Omit every picture and return the rest of the data unaltered.

-------- RECORDS FOR THIS TASK --------

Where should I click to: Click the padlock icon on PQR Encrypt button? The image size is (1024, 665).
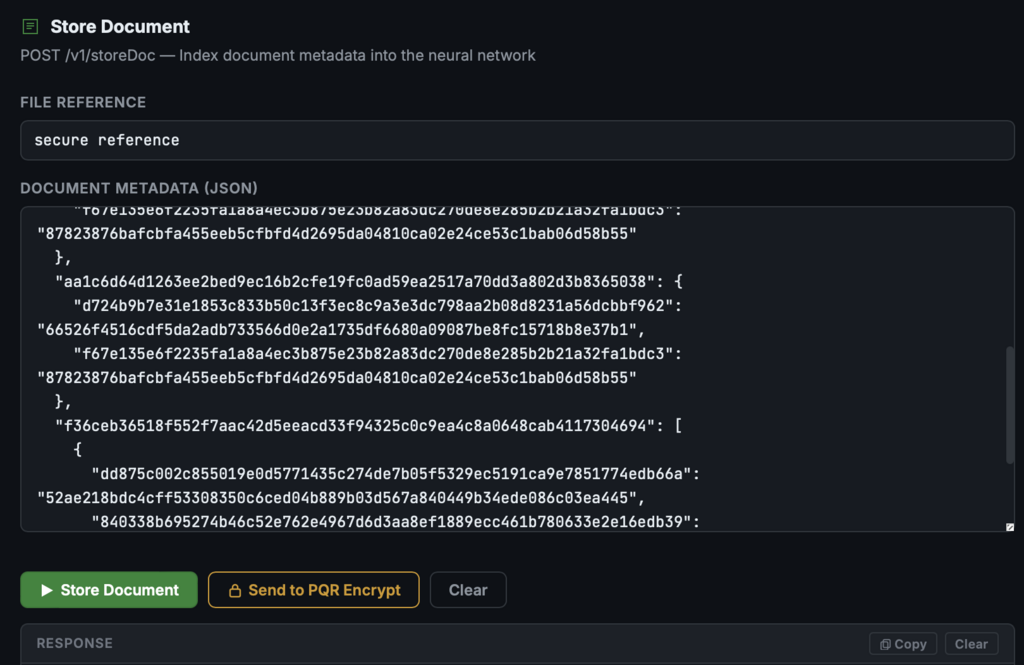point(234,591)
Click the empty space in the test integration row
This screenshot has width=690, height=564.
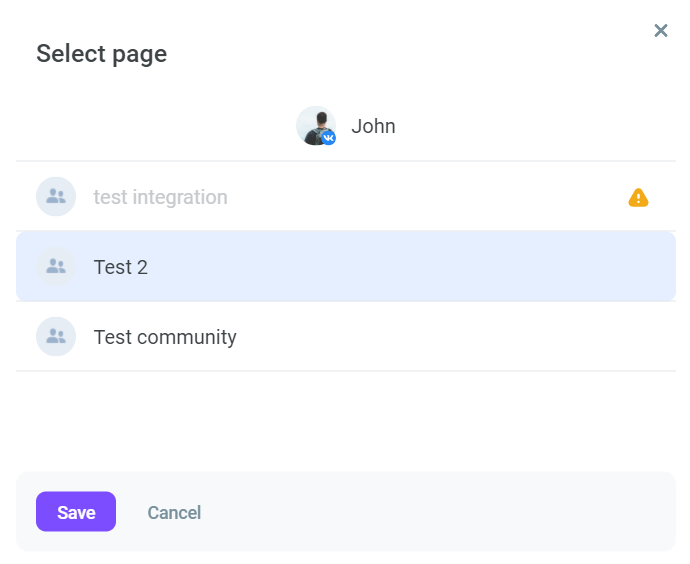[x=418, y=197]
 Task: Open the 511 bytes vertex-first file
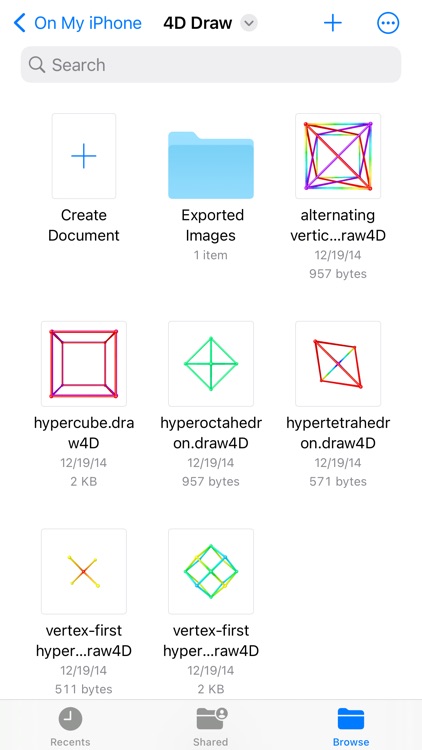(x=84, y=571)
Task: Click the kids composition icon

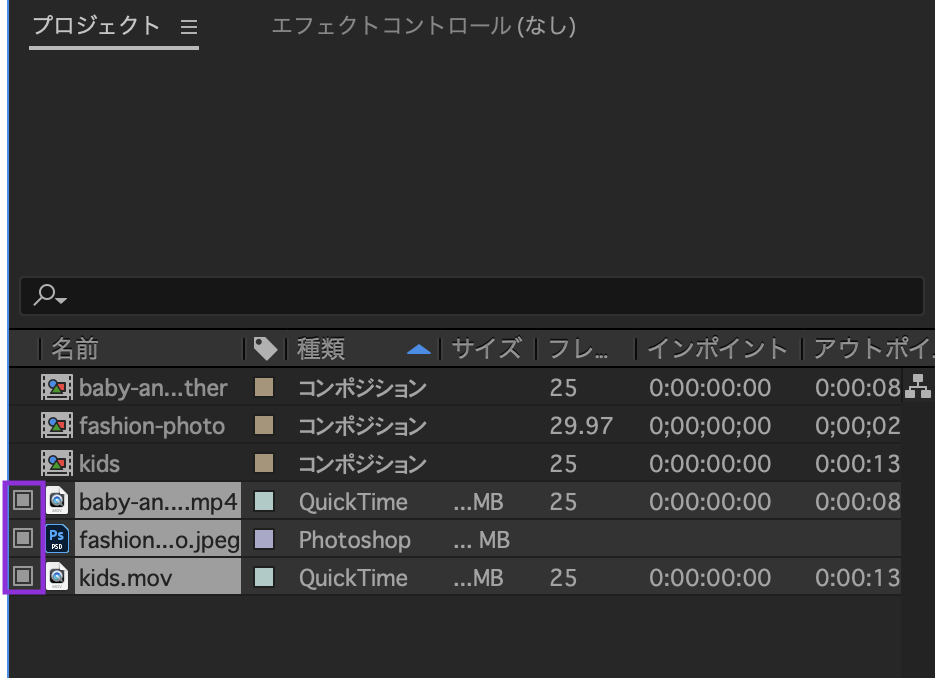Action: click(x=57, y=464)
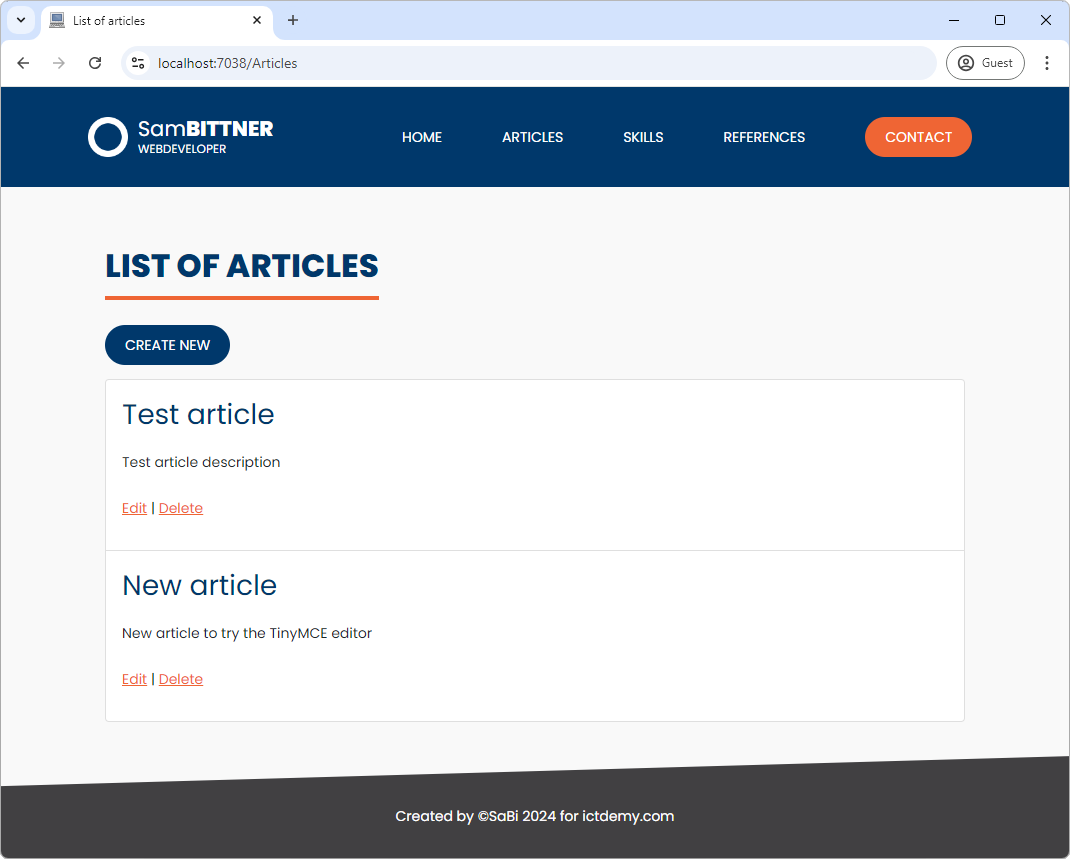This screenshot has height=859, width=1070.
Task: Click inside the browser address bar
Action: click(x=500, y=62)
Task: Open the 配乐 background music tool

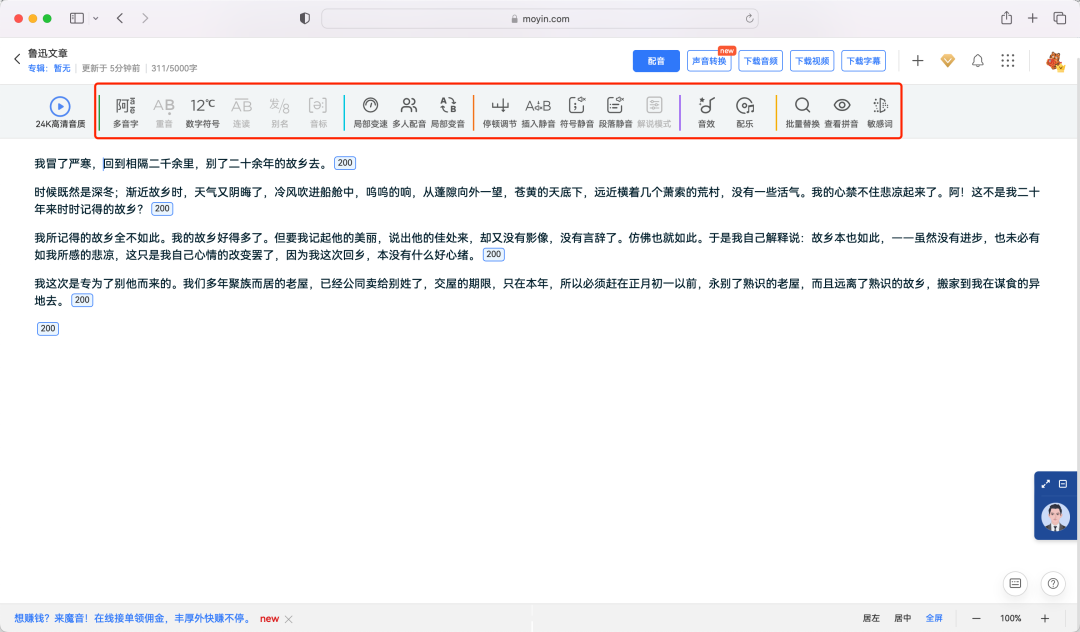Action: (745, 112)
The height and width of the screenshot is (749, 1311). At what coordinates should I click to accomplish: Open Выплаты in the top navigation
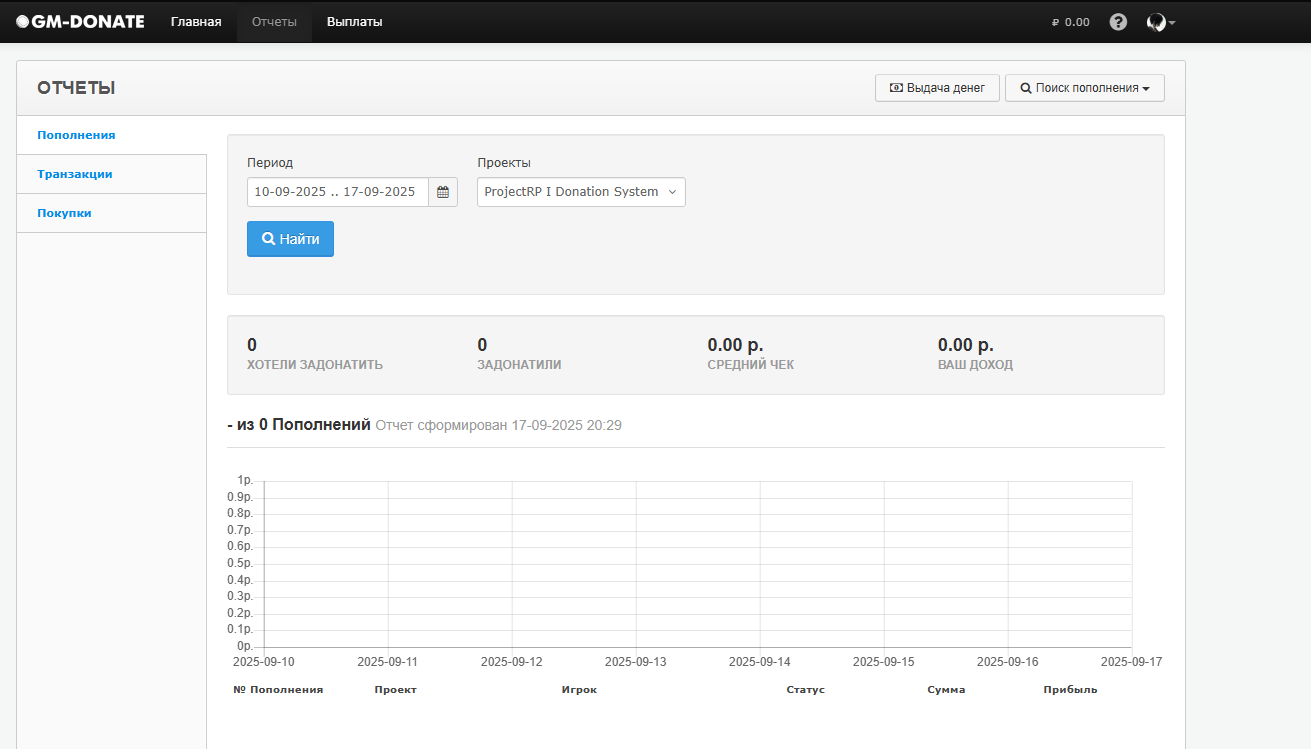(354, 22)
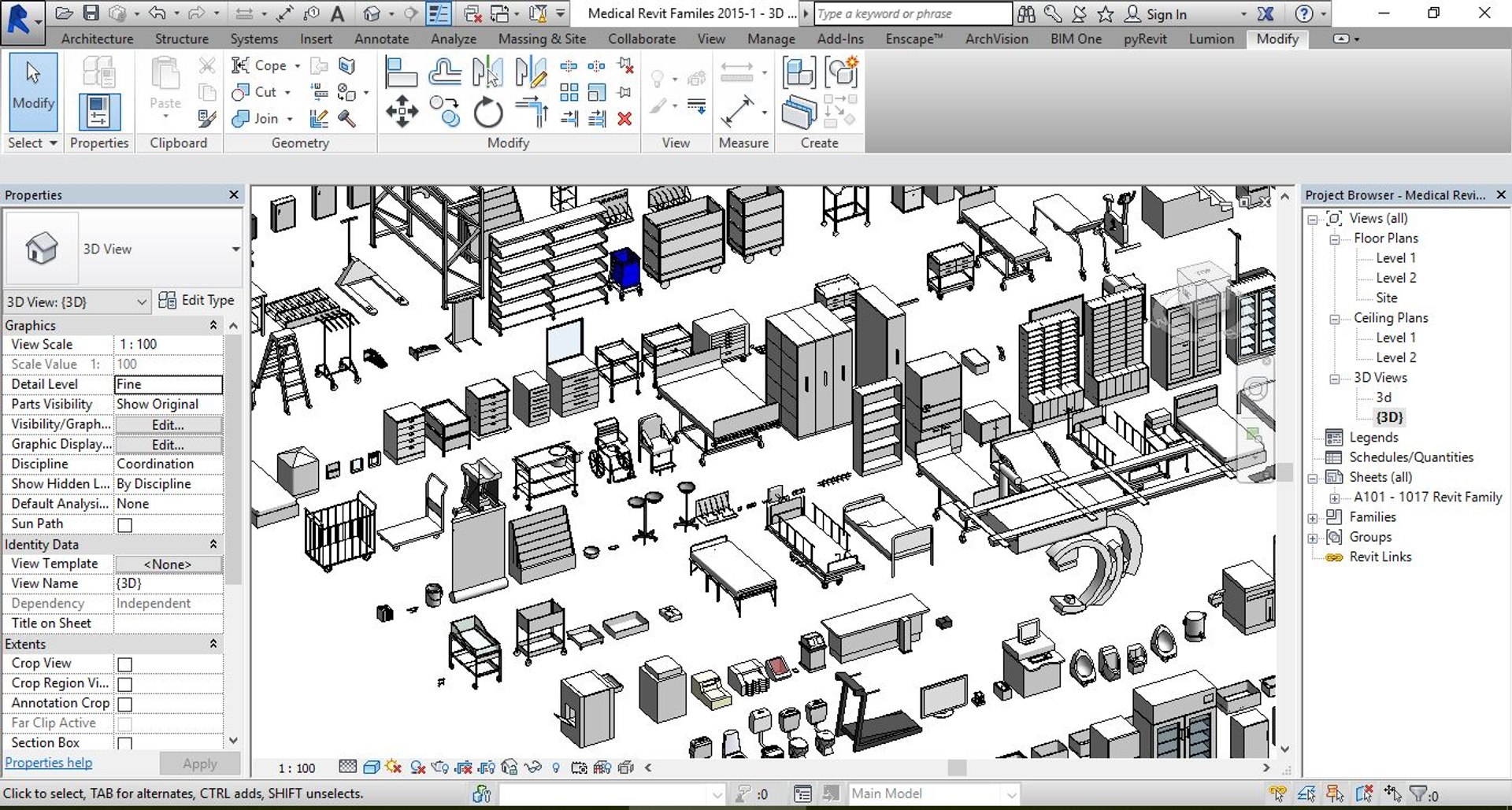Collapse the Floor Plans tree node
This screenshot has width=1512, height=810.
(1335, 239)
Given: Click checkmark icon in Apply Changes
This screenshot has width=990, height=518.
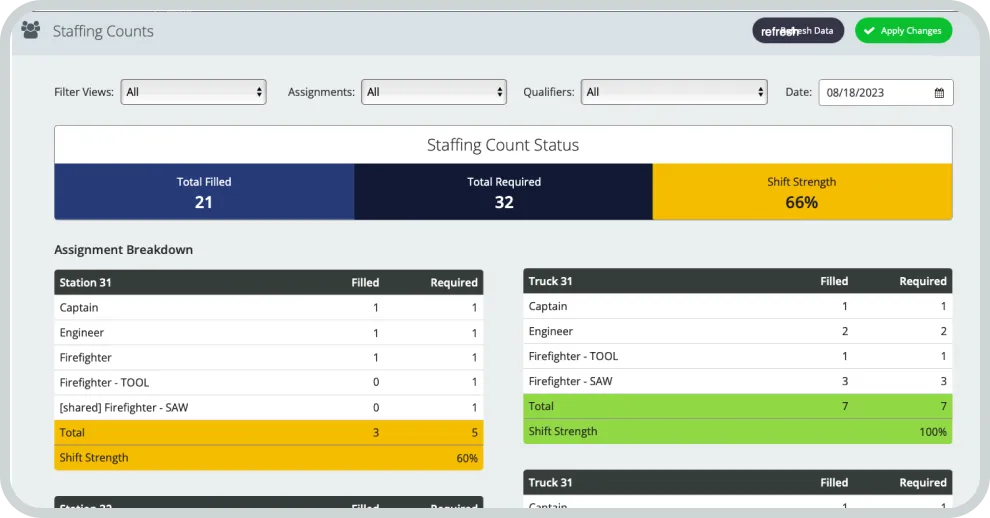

--------

● **RESPONSE FOR THIS EXERCISE**
Where should I click to: Click the padlock icon on PQR Encrypt button? The image size is (1024, 665).
point(234,591)
Click the empty space in the test integration row
This screenshot has width=690, height=564.
[x=418, y=197]
 Task: Open the 511 bytes vertex-first file
(x=84, y=571)
Task: Click the kids composition icon

Action: click(x=57, y=464)
This screenshot has height=859, width=1070.
Task: Click inside the browser address bar
Action: click(x=500, y=62)
Task: Open the 配乐 background music tool

Action: (745, 112)
The height and width of the screenshot is (749, 1311). At what coordinates should I click to accomplish: Open Выплаты in the top navigation
(354, 22)
Collapse the Floor Plans tree node
This screenshot has width=1512, height=810.
(1335, 239)
Given: Click checkmark icon in Apply Changes
This screenshot has width=990, height=518.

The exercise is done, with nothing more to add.